While short leukocyte TL is known to be related to many non-genetic breast cancer risk factors, such as aging, smoking, and obesity, the biologic mechanism linking long TL with breast cancer risk is also plausible. Long telomeres could be associated with high telomerase activation, which may predispose cells to delayed senescence and increase the probability of genetic alterations/abnormalities [40]. Recent evidence also suggests that excessively long telomeres may influence chromosomal instability, a cancer hallmark [44]. It is noteworthy that longer TL has also been shown to be associated with increased risk of lung cancer [13–15], pancreatic cancer [16], and renal cancer [17]. Cumulative evidence has also shown the association of long TL GRS and increased risk of different cancers in both Asian and European populations, including lung cancer in Asian women [23] and in European descendants [35], melanoma in European descendants [45], non-Hodgkin lymphoma in European descendants [46], and glioma in European descendants [47]. Because phenotypic TL is determined by both genetic and non-genetic factors, future studies with a large sample size are recommended to take both factors into consideration.

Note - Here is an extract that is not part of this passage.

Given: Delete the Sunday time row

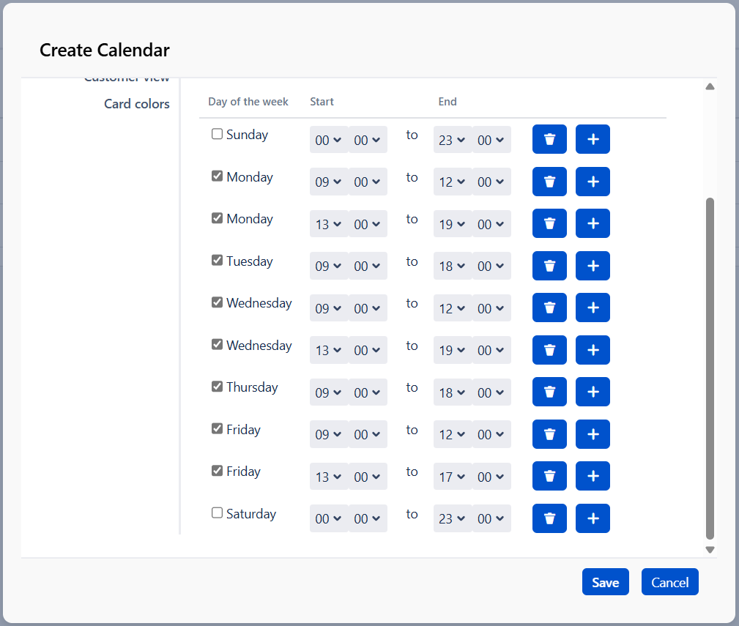Looking at the screenshot, I should click(549, 140).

A few recent studies have reported associations between individual SNPs on the TERT gene (i.e., rs7726159, rs2736108, rs2736109, and rs3816659 variants) or POT1 gene (i.e., rs33964002 variant) and breast cancer risk [34, 48, 49], or between SNPs on the TERT gene (i.e., rs2853677 and rs2853669 variants) or TERF2 gene (i.e., rs35439397 variant) and breast cancer survival [50]. The lack of an association for six individual TL-associated variants or the weaker association for the TERT gene (rs2736100) with TL in our study of Asian women, compared with those of European ancestry, is not surprising because the sample size for our study is not sufficiently large to detect weak associations related to individual SNPs. In addition, the difference in allele distribution might also contribute to our inability to detect the association between individual TL-associated variants and breast cancer risk. For example, the allele frequencies of the TERC gene (rs10936599) and RTEL1 gene (rs755017) in the Codd et al. [22] study were 0.252 and 0.869, while their respective frequencies in our study were 0.535 and 0.543. Also, most of the GWAS-identified SNPs are likely to be SNPs that tag the underlying causal SNPs. Tagging SNPs may vary by the specific populations under study. Future studies with larger sample sizes are needed to identify the causal SNPs for telomere length to help refine the assessment for TL-associated breast cancer risk.

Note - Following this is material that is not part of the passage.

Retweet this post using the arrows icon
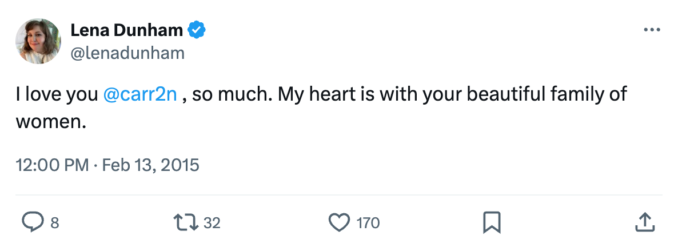Image resolution: width=678 pixels, height=247 pixels. click(x=187, y=222)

A noticeable strength of our study is the use of a GRS of six TL-associated variants in determining the association of TL with breast cancer. This avoids the reverse causation bias [33] from which a case–control study design inherently suffers. Moreover, using a GRS as a proxy for TL also eliminates confounding from non-genetic TL-influencing factors, since, as demonstrated in our study, GRS is not associated with these factors. Our study’s other strength is our comprehensive evaluation of gene–environmental interactions. However, our study is limited by its relatively small sample size, and the fact that it is based on a GRS that explains only a small proportion of the TL variance. Also, the case group in our study (mean ± SD: 50.7 ± 9.1) is slightly older than controls (49.6 ± 8.4). However, the incidence of breast cancer is low in our study population, ranging from 50.2 to 53.4/100,000 between the ages of 45–75. Thus, the less than 1-year difference in mean age between cases and controls is unlikely to have caused major bias. If a detection bias does exist, it would likely bias the result toward the null.

In summary, we found that a genetically determined short TL was associated with a decreased risk of breast cancer in Asian women. This association did not vary by known non-genetic risk factors for breast cancer. This finding suggests that TL may be associated with women’s susceptibility to developing breast cancer.